» **Brief 1**
According to the article on Japanese-Chinese terms, how much money has Japan poured into China in the past?

1) Complete cessation of anti-Japanese agitation in China, and inauguration of a publicity campaign for Chinese-Japanese understanding.

2) Japan to give credits to aid China in its financial difficulties.

3) Japanese advisers, financial, economic and military, to replace other foreign advisers, particularly the German Military Mission which has been training Chinese Government soldiers for years.

That such terms are even being considered by Generalissimo Chiang and Premier Wang constitutes almost a double bend of the Chinese Government Whalebone. But can China lose? In the past Japan has often tried to loan her way to Chinese hegemony, pouring into China over $3,000,000,000 with all sorts of strings attached, strings which subsequent Chinese Governments blandly snap. In Manhattan what could be called the reaction of informed U. S. tycoons accustomed to doing business with China was neatly capsuled by the Herald Tribune thus: "If she [China] is left to her own devices she can be trusted to sign no bargain which she cannot subsequently denounce or evade."

Pleased with the new Japanese-Chinese bargain now under discussion, General Doihara beamed in Hongkong, "Our relations with China are much better." In Nanking, impatient for his big loan, Chinese Finance Minister Kung deplored the impossibility of screwing silver out of the Chinese people as President Roosevelt screwed gold out of the U. S. people, threatened to go through the motions of taking China off the silver standard and establishing a managed currency. Dryly commented the world's famed "Money Doctor," Princeton Professor Edwin W. Kemmerer, rehabilitator of a dozen currencies and an expert on China's: "A managed currency is not at all well adapted to China's needs or to her people's characteristics. . . . If, however, China remained on the silver standard she would be sure to suffer when the accumulated hoards of 'dead silver' in the United States Government's vaults are thrown back on the world market and the price of silver slumps."

» **Data rows**
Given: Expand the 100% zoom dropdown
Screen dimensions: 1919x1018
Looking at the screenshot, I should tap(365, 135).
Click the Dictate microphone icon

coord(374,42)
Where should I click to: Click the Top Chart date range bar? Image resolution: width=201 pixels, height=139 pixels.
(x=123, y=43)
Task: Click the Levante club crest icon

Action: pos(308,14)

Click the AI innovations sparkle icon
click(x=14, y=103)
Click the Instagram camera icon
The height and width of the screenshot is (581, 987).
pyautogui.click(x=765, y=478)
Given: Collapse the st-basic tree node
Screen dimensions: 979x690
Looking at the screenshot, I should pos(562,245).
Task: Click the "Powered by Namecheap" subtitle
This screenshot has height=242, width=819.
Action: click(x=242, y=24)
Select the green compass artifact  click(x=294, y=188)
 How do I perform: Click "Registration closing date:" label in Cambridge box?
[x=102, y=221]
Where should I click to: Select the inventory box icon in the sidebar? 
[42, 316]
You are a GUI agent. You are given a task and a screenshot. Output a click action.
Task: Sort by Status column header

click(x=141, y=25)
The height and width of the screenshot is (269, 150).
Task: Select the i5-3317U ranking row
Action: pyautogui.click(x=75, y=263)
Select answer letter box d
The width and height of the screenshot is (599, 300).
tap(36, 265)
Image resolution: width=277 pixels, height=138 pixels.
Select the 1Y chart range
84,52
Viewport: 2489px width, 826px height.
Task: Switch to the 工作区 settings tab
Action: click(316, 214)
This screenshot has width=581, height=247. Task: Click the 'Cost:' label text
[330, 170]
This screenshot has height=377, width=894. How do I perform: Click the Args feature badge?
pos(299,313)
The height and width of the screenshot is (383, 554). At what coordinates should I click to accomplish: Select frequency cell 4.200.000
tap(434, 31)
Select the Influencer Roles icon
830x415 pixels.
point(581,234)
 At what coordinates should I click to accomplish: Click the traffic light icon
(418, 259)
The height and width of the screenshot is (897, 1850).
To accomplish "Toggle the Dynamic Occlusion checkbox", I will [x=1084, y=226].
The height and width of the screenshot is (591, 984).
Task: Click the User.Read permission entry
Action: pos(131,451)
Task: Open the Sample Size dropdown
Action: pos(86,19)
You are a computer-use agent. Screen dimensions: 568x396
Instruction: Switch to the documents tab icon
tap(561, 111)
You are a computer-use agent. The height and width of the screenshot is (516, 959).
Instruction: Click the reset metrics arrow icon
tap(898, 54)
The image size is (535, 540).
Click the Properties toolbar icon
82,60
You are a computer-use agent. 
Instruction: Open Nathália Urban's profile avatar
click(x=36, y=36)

» **Brief 2**
Turn the records from the line with "Click the AI innovations sparkle icon" up to and including the line with "Looking at the screenshot, I should pos(562,245)." into a JSON list of strings, one string per line, leaving out blank lines.

» **Written response 1**
Over $3,000,000,000.

» **Written response 2**
[
  "Click the AI innovations sparkle icon",
  "click(x=14, y=103)",
  "Click the Instagram camera icon",
  "The height and width of the screenshot is (581, 987).",
  "pyautogui.click(x=765, y=478)",
  "Given: Collapse the st-basic tree node",
  "Screen dimensions: 979x690",
  "Looking at the screenshot, I should pos(562,245)."
]